Conclusie en gevolgen
Uit 4.1 tot en met 4.3 volgt dat de rechtbank niet heeft onderkend dat de brief van 6 december 2018 een terugvorderingsbesluit is. Dit betekent dat het hoger beroep slaagt en dat de aangevallen uitspraak voor vernietiging in aanmerking komt. Uit 4.4 tot en met 4.7 volgt dat het bezwaar tegen het terugvorderingsbesluit van 6 december 2018 ongegrond is. De Raad zal daarom zelf in de zaak voorzien en het bezwaar tegen het terugvorderingsbesluit van 6 december 2018 ongegrond verklaren.
Overschrijding redelijke termijn
5. Appellant heeft verzocht om schadevergoeding wegens overschrijding van de redelijke termijn, bedoeld in artikel 6, eerste lid, van het Europees Verdrag tot bescherming van de rechten van de mens en de fundamentele vrijheden.

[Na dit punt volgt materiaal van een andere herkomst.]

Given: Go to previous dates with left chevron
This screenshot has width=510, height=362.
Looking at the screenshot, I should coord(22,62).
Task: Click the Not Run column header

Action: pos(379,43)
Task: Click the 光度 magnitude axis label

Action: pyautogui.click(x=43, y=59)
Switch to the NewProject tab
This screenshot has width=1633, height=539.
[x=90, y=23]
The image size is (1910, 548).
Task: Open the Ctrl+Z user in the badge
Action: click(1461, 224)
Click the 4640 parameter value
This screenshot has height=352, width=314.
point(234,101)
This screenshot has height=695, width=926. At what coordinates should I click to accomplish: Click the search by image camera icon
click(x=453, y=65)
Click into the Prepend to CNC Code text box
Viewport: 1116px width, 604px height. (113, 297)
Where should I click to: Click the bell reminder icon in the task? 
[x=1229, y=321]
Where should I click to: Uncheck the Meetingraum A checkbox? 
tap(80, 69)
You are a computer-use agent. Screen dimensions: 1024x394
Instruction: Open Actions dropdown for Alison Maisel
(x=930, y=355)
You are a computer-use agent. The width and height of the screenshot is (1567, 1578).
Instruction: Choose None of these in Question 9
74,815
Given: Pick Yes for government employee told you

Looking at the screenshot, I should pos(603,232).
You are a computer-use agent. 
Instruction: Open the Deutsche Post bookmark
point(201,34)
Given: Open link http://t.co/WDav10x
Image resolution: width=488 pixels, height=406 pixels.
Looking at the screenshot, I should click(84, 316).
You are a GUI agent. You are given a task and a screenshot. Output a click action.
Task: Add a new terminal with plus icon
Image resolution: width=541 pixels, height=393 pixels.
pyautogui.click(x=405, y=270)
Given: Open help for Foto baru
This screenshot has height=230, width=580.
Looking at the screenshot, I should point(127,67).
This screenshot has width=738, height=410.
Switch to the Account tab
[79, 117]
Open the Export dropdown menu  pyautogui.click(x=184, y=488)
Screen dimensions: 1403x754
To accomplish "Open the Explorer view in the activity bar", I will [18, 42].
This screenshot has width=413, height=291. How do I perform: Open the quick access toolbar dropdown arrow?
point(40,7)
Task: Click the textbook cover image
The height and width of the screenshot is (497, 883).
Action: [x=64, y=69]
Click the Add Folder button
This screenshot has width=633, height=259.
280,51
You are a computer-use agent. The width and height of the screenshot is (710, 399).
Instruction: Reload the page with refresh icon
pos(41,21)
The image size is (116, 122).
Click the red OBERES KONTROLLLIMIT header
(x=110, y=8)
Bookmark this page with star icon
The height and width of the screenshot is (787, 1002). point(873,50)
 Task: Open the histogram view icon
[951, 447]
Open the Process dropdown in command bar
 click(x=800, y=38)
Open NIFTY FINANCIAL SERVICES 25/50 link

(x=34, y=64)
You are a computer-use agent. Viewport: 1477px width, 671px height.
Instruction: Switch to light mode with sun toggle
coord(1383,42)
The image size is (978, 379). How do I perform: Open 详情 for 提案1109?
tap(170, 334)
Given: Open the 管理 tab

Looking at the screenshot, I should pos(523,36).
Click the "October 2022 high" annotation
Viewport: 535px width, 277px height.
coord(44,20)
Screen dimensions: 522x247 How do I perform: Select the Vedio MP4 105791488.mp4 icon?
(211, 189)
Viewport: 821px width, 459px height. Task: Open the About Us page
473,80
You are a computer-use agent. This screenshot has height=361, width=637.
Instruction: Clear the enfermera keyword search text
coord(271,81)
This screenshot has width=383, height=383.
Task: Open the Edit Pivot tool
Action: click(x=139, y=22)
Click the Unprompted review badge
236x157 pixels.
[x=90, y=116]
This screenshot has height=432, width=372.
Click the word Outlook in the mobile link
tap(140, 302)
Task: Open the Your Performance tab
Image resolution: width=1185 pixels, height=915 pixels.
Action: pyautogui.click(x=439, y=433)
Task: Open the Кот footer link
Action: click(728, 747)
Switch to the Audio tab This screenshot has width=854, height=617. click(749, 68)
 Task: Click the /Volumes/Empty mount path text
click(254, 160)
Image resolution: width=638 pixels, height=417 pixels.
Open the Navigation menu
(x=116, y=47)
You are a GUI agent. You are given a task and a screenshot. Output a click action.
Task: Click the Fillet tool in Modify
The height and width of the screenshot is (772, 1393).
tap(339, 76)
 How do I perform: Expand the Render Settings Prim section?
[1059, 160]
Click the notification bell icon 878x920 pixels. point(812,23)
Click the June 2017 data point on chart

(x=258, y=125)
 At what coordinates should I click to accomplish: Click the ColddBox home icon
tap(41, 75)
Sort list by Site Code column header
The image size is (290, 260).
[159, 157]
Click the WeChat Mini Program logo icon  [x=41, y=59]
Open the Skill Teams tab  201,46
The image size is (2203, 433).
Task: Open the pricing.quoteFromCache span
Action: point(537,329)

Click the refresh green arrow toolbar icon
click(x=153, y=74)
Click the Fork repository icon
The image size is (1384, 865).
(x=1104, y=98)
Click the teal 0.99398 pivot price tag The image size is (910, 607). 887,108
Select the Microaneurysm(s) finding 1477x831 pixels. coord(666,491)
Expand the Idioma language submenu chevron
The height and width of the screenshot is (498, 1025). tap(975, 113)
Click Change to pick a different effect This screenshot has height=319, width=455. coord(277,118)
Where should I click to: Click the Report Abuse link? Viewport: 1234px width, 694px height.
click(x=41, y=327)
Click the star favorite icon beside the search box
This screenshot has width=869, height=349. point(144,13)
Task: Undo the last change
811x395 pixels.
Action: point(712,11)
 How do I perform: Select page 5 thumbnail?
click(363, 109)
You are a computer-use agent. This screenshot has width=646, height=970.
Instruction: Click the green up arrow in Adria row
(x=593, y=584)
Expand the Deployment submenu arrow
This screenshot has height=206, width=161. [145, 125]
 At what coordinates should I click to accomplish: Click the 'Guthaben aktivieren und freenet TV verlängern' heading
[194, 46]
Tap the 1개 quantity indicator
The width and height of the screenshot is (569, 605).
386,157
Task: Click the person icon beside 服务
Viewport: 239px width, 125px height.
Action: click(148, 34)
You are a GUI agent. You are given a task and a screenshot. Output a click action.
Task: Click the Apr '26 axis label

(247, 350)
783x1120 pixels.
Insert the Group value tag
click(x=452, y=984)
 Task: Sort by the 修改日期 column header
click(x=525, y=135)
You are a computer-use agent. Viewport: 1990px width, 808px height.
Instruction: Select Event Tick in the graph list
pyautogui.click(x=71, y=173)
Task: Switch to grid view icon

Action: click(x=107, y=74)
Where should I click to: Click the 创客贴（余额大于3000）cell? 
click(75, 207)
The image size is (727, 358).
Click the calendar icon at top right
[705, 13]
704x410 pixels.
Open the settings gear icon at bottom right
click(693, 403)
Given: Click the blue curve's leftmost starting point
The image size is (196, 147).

De redelijke termijn is voor een procedure in drie instanties in zaken zoals deze in beginsel niet overschreden als die procedure in haar geheel niet langer dan vier jaar heeft geduurd. De behandeling van het bezwaar mag ten hoogste een half jaar, de behandeling van het beroep ten hoogste anderhalf jaar en de behandeling van het hoger beroep ten hoogste twee jaar duren, terwijl doorgaans geen sprake is van een te lange behandelingsduur in de rechterlijke fase in haar geheel als deze niet meer dan drie en een half jaar heeft geduurd. Er is geen aanleiding om in dit geval van deze termijn af te wijken. In beginsel, en ook in dit geval, is een vergoeding van immateriële schade gepast van € 500,- per half jaar of een gedeelte daarvan, waarmee de redelijke termijn is overschreden.
Het bezwaarschrift in deze procedure is op 21 december 2018 door het college ontvangen. Vanaf die datum tot aan de datum van deze uitspraak is meer dan vier jaar verstreken, zodat de redelijke termijn is overschreden. Omdat de redelijke termijn is overschreden met ruim zes maanden, komt appellant in aanmerking voor een schadevergoeding van € 1.000,-. De overschrijding is volledig aan de rechterlijke fase toe te rekenen. Dit leidt tot een veroordeling ten laste van de Staat.
Proceskosten
Appellant krijgt een vergoeding van de proceskosten die hij voor de procedure in beroep en in hoger beroep heeft moeten maken. Deze vergoeding wordt vastgesteld op € 1.674,- in beroep (1 punt voor het indienen van het beroepschrift en 1 punt voor het bijwonen van de zitting, € 837,- per punt) en op € 1.674,- in hoger beroep (1 punt voor het indienen van het hoger beroepschrift en 1 punt voor het bijwonen van de zitting) voor verleende rechtsbijstand, in totaal dus op € 3.348,-.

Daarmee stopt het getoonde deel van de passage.